**YOUR ASSIGNMENT**
What you write should be an exact repeat of the lines from the one with "Image resolution: width=588" through the final line below, minus the pictures.

**DATA LISTING**
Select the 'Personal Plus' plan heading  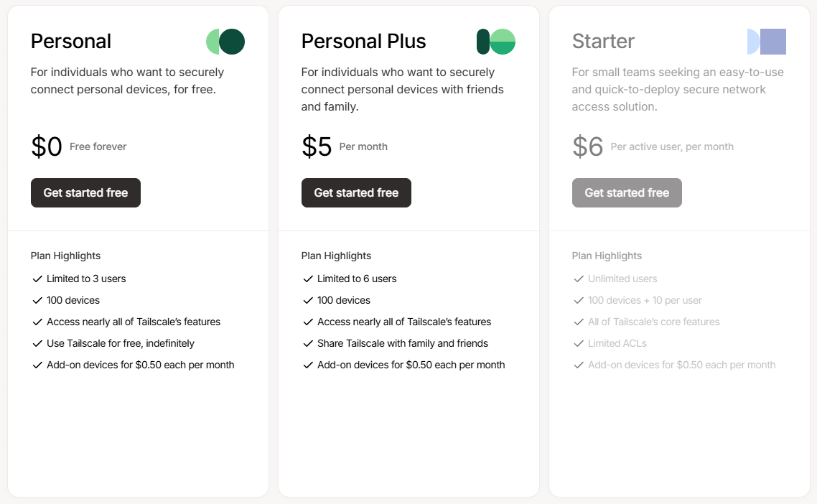[x=363, y=42]
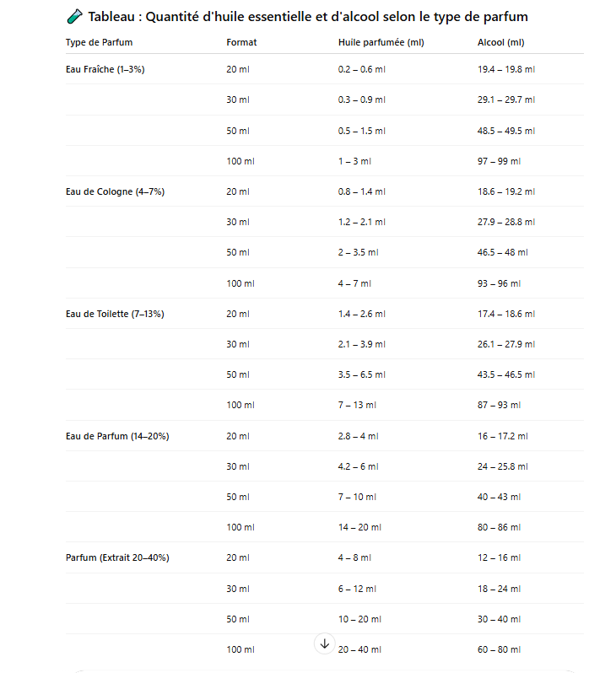Click the "0.2 – 0.6 ml" oil cell
Image resolution: width=616 pixels, height=673 pixels.
click(x=362, y=69)
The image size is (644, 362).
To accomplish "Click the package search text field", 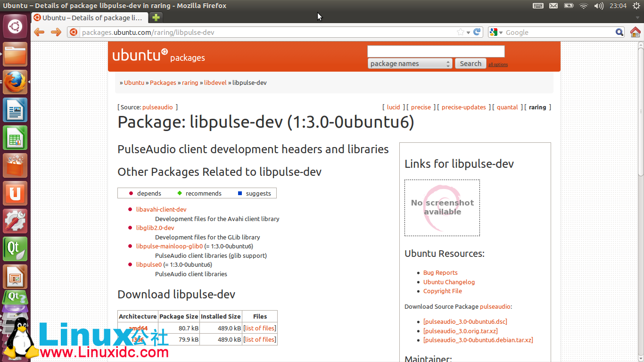I will point(436,51).
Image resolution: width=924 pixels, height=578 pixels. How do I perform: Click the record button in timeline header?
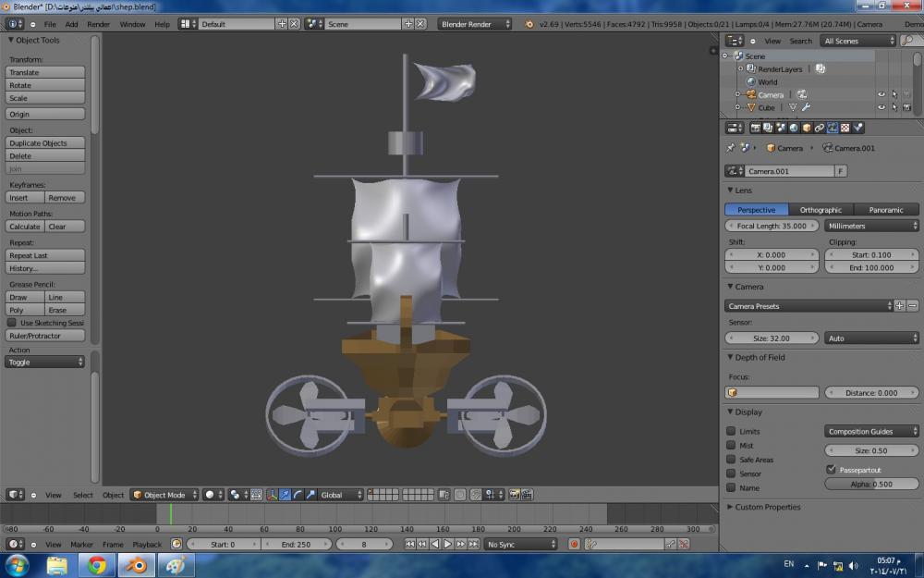tap(574, 545)
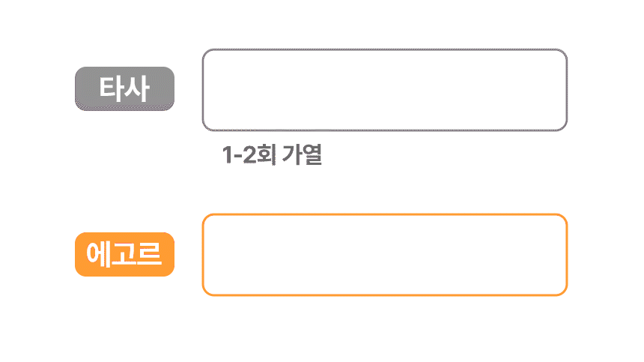Choose the orange 에고르 chip
This screenshot has height=362, width=644.
pos(124,254)
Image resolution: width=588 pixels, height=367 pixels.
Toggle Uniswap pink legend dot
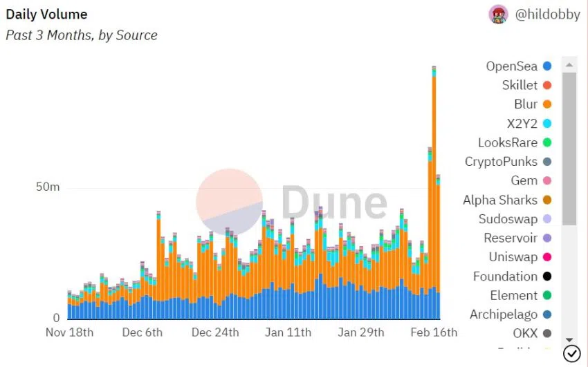tap(547, 257)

**ANSWER TO THE EXERCISE**
Image resolution: width=588 pixels, height=367 pixels.
Toggle Uniswap pink legend dot
tap(547, 257)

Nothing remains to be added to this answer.